いらっしゃいませ。 このサイトには『ファイナルファンタジータクティクス』の二次創作小説があります。

剣と刀と(02)

オルランドゥは困惑しながら返した。

「……並の者ではないな。アグリアス君の師匠のお名前は?」

「フレシア・タルタロス、様です。私の生涯の恩師であります」アグリアスは顔を上げた。

「……フレシア…か。女性…だね。フレシア…フレシア…タルタロス…。聞いたことがない名だ。大抵の腕が立つ兵(つわもの)なら…その通り名は私の耳へと入ってくるものだが。…そうか、そういう…女の武人もいたのか。この国に…」首をひねりながら、オルランドゥは歩いた。

「はい。…私の所属していた騎士団の教官を務めておりました。今も…そうだと思います。…師は元国軍兵士でして…戦の時は剣士として…戦場で戦っていた、と……」アグリアスオルランドゥの後について歩いた。

「……そうなのか。私は国軍のことは…よく分からないんだ。終戦時に国軍は解体されてしまったしな。…うむ、うむ」オルランドゥは何度もうなずいた。

「…師が私達へお見せになられた素手で相手を殺傷できる技は…多分、異国のものだと思われます。オルランドゥ様は類似の技をご存知ですか?」アグリアスの声に彼女の前を歩くオルランドゥは「…ううん」と答えた後、思い出したみたいに付け加えた。

「サムライの国の秘技か…もしくはロマンダよりも、北にある島由来の技か…。バルバネスが生きていたら、聞いてみたかったな。やつなら何かしら…知っていたやもしれない」

オルランドゥのセリフにアグリアスは首を縦にふった。

「…はい」

鳥の鳴き声が響いた。

「お…。バルバネスといえば……アグリアス君」オルランドゥは立ち止まり、振り向いた。

「はッ」直立不動のアグリアスオルランドゥは笑顔になった。

ラムザ君のことだけど…。彼、疲れているのか…近頃元気がないんだ。それで…君がラムザ君を励ましてやってほしい。私やアリシア君、ラヴィアン君はしばらく…彼と会えなくなるから…」アグリアスは赤面した。

「ふッ、ふぇ!?わ…私が…えっと…ラムじゃを…。オ、オ…オルランドゥさま!??と、唐突に…。ラムじゃのこと…をを…」混乱する女騎士に男は大きく笑った。
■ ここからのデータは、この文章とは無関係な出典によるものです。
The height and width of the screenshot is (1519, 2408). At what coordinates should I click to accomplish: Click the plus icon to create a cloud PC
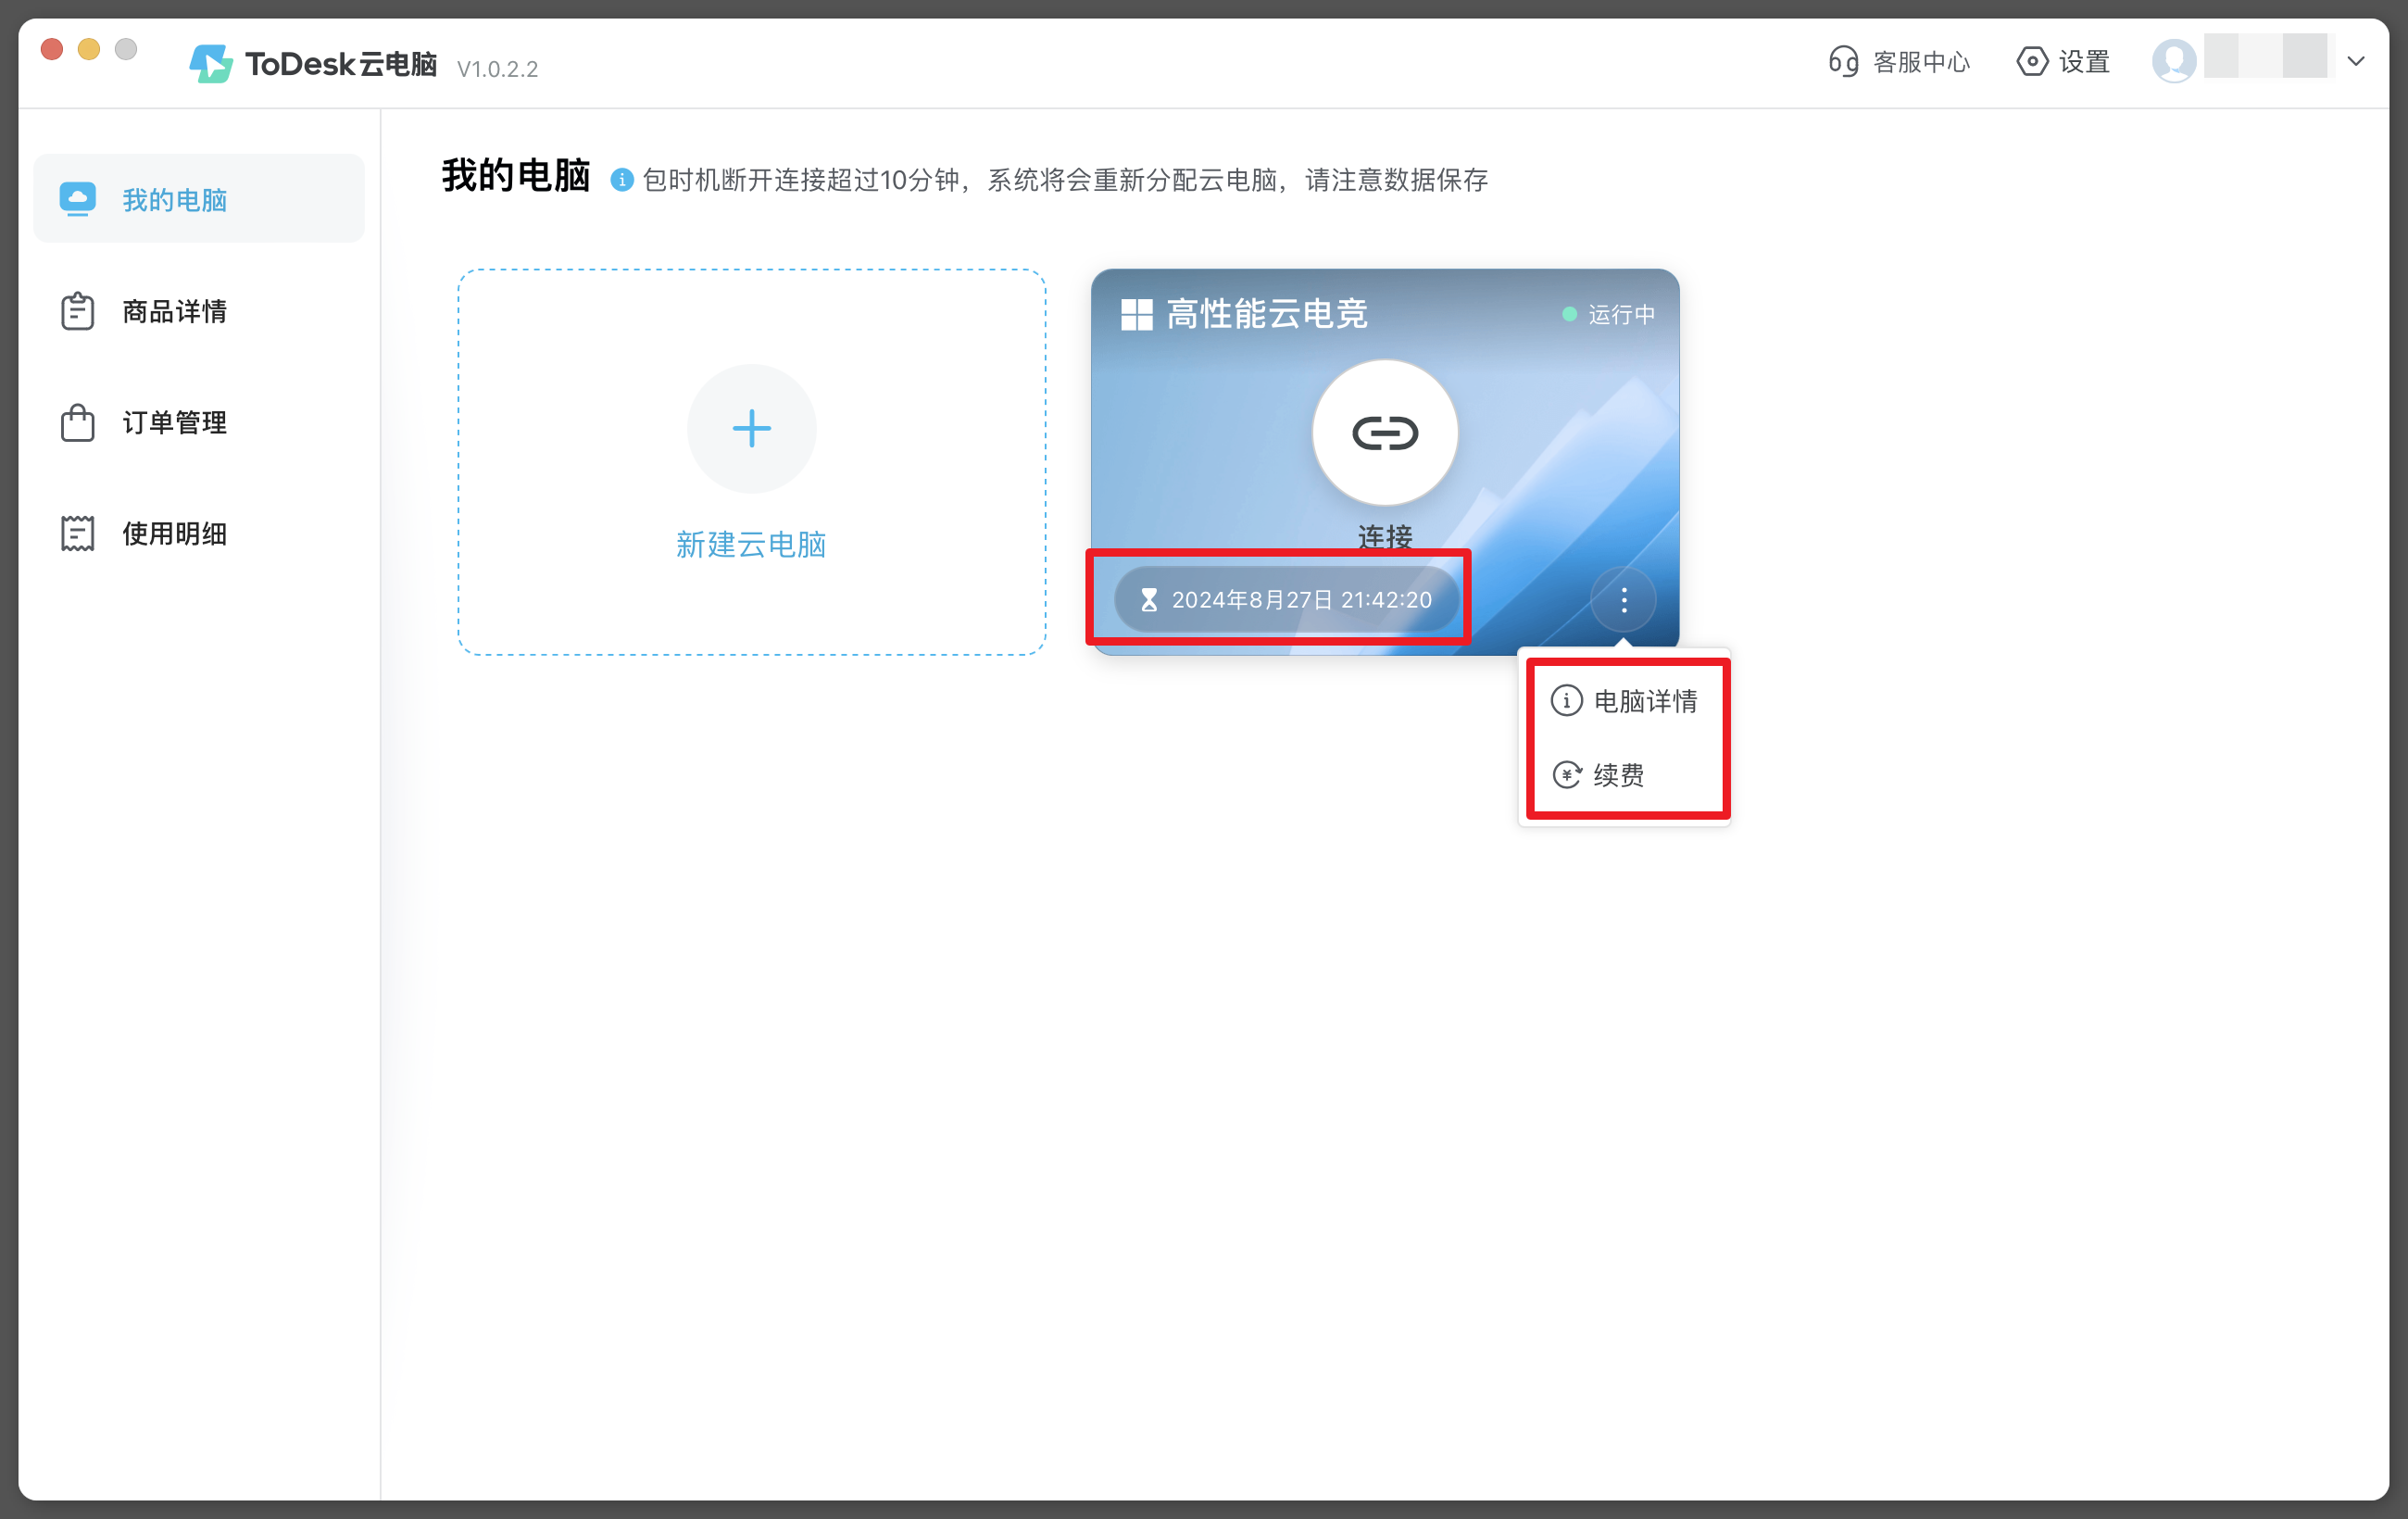click(751, 429)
「はっはっはっはっはっはっはっはっはっはっはっ…。そんなにびっくりしないでくれ。夫婦なのだから…君とラムザ君は。余計なことを言ってしまったかな?まぁ…彼のこと、頼んだよ。アグリアス君が彼を支えてやってくれたまえ。…男は弱いものさ。私も妻に先立たれてしまった際は…それはもう大変なことになってしまった。ほとんど、気がどうかしてしまっていた。…男は弱いんだ。女が考えているよりもずっと。だから…頼んだよ、アグリアス君。はっはっはっはっはっはっはっはっはっはっはっ…」

顔を真っ赤にしたアグリアスは「りょりょりょりょ、りょ、了解であり、ありまするうぅ…」と、何とか返事をした。

二人は歩いていった。

また、鳥が鳴いた。

風が吹いて、近くの林は静かにゆれた。